To do:
Transcribe the records below exactly as written, from the opening line through the line that contains "Task: Cancel with the Abbrechen button".

Items listed in a dataset
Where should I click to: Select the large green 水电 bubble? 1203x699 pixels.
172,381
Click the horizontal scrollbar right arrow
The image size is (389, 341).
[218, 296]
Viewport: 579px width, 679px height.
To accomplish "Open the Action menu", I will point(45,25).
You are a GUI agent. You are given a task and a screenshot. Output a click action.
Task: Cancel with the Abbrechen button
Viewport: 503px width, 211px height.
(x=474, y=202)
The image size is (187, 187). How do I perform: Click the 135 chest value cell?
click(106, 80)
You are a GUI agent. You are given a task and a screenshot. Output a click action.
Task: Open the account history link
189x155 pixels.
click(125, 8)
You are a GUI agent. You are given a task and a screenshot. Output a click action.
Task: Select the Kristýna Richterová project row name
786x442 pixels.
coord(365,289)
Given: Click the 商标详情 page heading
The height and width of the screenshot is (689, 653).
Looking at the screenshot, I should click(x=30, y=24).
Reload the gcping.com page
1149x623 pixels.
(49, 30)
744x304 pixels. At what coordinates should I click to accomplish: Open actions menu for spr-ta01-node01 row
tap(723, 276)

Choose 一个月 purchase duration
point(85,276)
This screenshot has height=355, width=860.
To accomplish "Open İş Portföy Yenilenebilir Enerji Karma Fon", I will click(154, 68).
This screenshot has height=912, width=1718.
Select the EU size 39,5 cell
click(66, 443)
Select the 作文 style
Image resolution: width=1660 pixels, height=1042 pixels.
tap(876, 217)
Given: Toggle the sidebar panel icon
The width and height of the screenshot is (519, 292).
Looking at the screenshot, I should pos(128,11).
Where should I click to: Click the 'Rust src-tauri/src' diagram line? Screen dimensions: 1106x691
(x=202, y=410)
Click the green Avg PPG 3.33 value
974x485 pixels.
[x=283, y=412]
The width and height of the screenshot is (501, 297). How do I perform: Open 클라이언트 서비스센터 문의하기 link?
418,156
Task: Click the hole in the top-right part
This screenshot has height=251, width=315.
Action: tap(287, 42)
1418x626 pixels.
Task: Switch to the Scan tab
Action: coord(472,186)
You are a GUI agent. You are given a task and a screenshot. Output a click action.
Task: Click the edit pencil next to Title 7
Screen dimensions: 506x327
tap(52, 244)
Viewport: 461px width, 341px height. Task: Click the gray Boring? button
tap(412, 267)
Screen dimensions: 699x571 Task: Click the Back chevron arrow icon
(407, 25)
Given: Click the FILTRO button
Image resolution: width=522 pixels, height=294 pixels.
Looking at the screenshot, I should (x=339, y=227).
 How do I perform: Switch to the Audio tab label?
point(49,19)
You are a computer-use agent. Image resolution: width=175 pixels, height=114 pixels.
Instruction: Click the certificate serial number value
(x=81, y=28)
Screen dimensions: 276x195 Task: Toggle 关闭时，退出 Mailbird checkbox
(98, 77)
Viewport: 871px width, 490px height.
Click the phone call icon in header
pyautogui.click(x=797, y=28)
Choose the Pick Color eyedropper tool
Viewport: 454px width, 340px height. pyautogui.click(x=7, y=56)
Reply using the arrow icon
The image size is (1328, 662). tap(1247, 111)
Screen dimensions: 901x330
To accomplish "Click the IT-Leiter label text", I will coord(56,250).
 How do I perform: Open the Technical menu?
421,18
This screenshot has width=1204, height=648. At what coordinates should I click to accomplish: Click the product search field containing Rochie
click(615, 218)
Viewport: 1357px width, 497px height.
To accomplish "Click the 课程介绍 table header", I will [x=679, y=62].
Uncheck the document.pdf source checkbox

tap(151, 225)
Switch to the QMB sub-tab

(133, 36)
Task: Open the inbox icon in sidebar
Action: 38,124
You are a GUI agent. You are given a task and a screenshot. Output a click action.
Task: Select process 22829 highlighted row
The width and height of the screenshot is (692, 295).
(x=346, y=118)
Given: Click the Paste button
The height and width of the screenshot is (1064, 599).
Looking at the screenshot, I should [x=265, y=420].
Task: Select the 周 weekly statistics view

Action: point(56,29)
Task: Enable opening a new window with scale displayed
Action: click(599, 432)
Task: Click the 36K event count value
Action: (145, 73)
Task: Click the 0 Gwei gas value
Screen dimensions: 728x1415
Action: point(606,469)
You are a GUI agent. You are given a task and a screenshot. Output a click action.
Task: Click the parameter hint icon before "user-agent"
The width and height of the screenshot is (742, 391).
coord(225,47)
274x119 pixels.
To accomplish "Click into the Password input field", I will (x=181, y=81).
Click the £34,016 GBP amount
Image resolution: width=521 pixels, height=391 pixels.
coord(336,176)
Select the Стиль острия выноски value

Your solution:
Where should I click to: Select the large green 水电 bubble? 1203x699 pixels.
172,381
Click the horizontal scrollbar right arrow
The image size is (389, 341).
[218, 296]
Viewport: 579px width, 679px height.
To accomplish "Open the Action menu", I will point(45,25).
You are a GUI agent. You are given a task and a screenshot. Output a click action.
Task: Cancel with the Abbrechen button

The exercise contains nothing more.